Chapter 4: A House Plant's Duty

Henry and Debbie were speechless after the strange man pushed past them, and for a moment they did nothing.

The clattering of Cinnabun’s cage snapped the spell.

They paced after the stranger into the living room.

“Oh, Gina!” the stranger proclaimed excitedly, knelt by the cage with their rabbit in his arms.

“How… how dare you! You put Cinnabun back right this instant or I’ll call the police!” Debbie screeched.

Henry was fiddling with his hands indecisively, not sure whether it was better to stop his wife and earn her ire, or to go along with trying to antagonize a man who had just pushed him aside as if he was just a toddler.

“Recount and remember, Gina,” the stranger whispered sadly.

“Are you listening to me! I have my phone out right now! I’ll call the police, I swear!”

However, something wasn’t right.

The room was feeling heavy. And Henry’s eyes widened as he saw the house plants all droop at once.

“D-Debbie… settle down dear.”

“Me? Settle down?” Debbie wheeled on her husband. “You are the man of this house, you are supposed to be supporting me, Henry!” she hissed.

“That man… he’s not normal,” he whispered back.

“Oh? So what, we shouldn’t do anything?”

“We should…”

Whatever Henry was going to say caught in his throat and Debbie gasped as the house plants in the room started moving. And growing.

They stretched and creaked and cracked. The orchids expanded, and yet the flowers closed like mouths, mouths that were growing very sharp teeth.

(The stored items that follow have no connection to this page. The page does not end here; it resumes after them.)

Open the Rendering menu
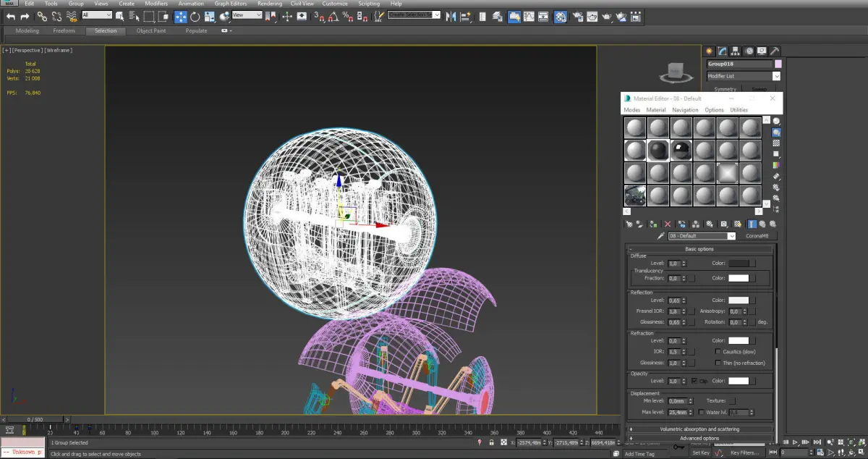[269, 4]
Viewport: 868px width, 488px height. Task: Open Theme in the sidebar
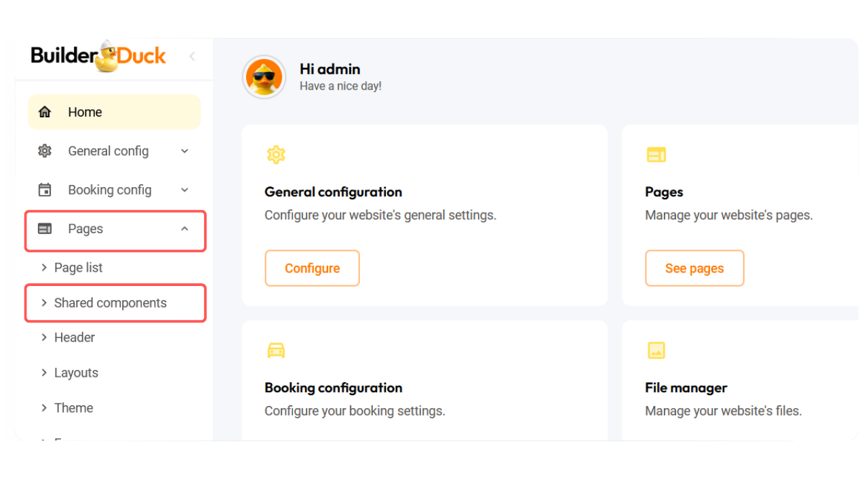click(73, 408)
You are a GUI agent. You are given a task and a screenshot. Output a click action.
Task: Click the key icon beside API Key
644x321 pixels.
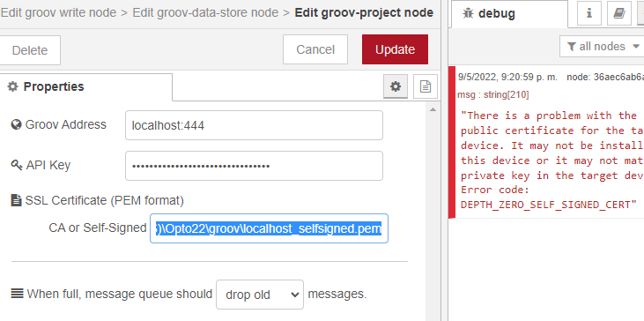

The vines in the corners spread like snakes along the walls, thickening and wrapping around the room. The violet bush grew over ten times in size, its leaves growing shiny and sharp.

Henry and Debbie shrunk back as their house plants surrounded them.

“Heal.”

The stranger, after having spoken, glowed a brilliant, blinding green.

Henry and Debbie felt waves of something wash over them, and it was… cool. Soothing. Relaxing.

Henry felt the ache in his back recede and the old tendonitis in his shoulder seemed to quiet down.

Debbie felt more well rested than she had in an age, and the throbbing of the cavity in her mouth receded.

Hundreds of tiny, unnoticeable kinks unwound in the couple’s bodies, and they felt a surge of wonder and relief.

Yet the green glow did not last. It dimmed and once again, it was just the strange man hugging Cinnabun.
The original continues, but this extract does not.